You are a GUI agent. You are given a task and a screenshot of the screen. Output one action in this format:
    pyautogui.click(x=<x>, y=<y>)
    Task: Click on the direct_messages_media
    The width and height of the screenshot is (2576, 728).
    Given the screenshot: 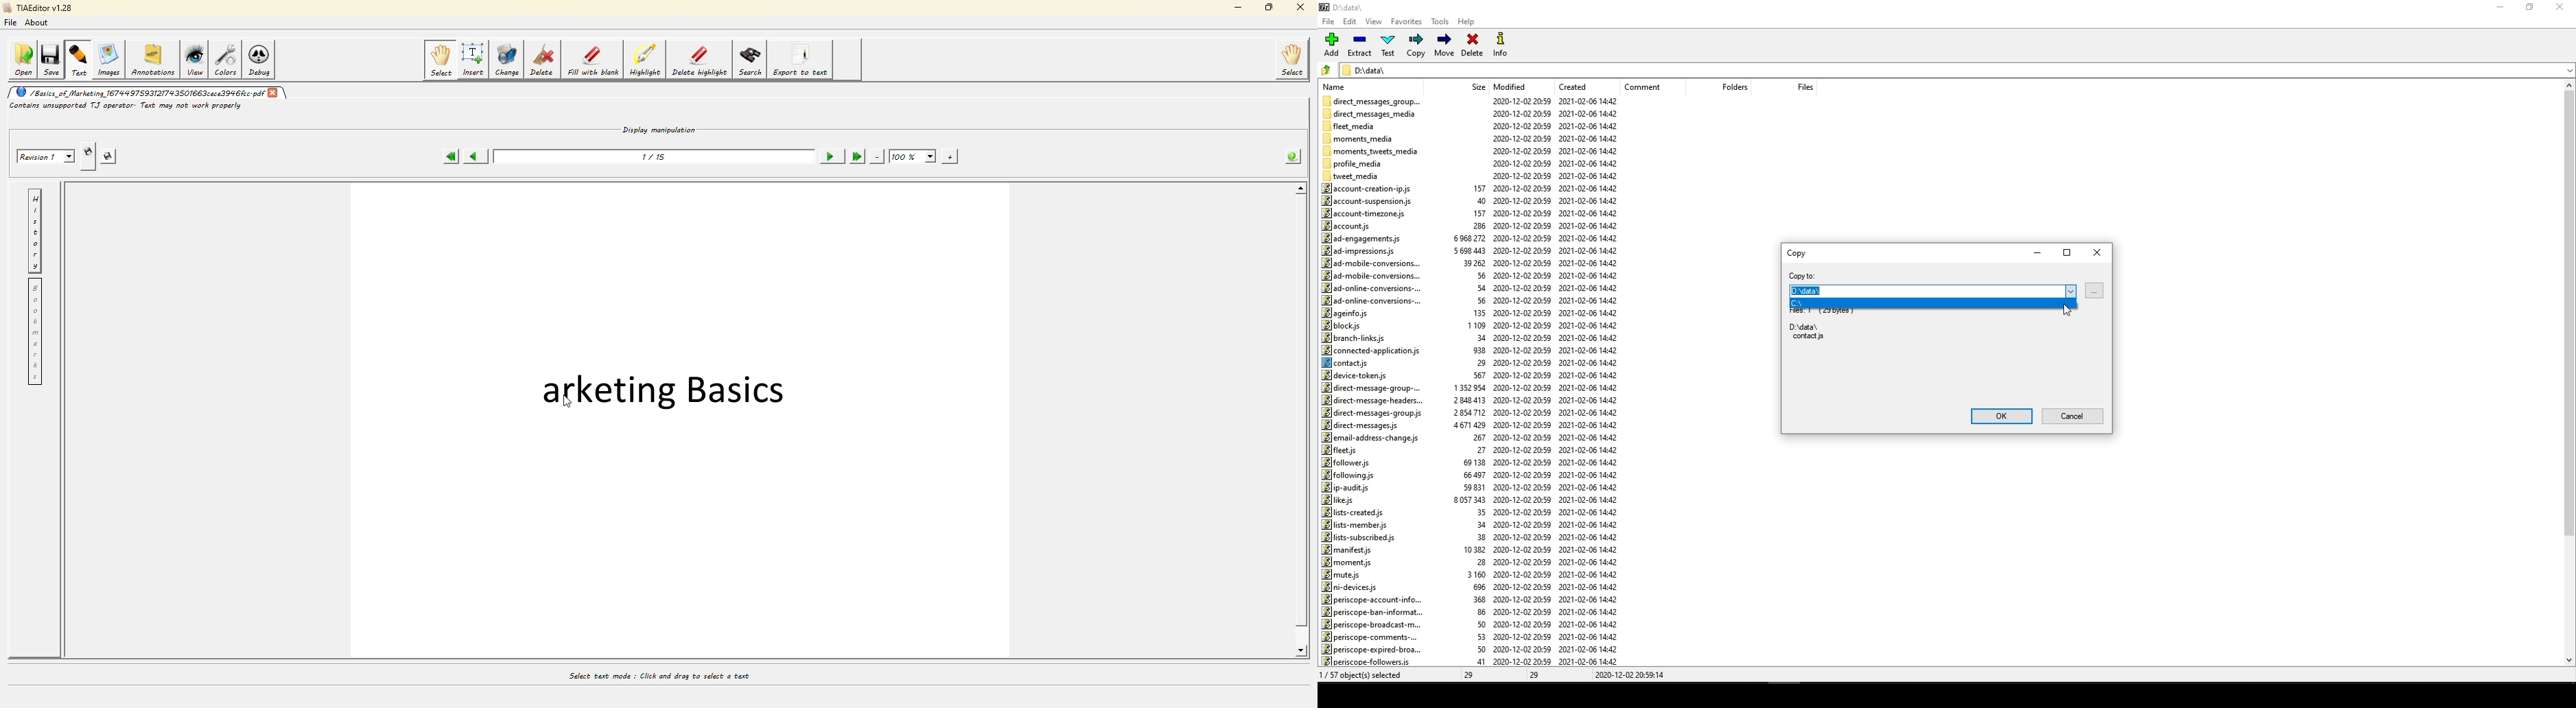 What is the action you would take?
    pyautogui.click(x=1374, y=113)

++++++++++

WHAT IS BEING ASKED. Render the listing from its first line through the line containing "The width and" as a JSON list of strings, one string per line, with blank lines left out.

OUTPUT OF THE TASK.
[
  "You are a GUI agent. You are given a task and a screenshot of the screen. Output one action in this format:",
  "    pyautogui.click(x=<x>, y=<y>)",
  "    Task: Click on the direct_messages_media",
  "    The width and height of the screenshot is (2576, 728)."
]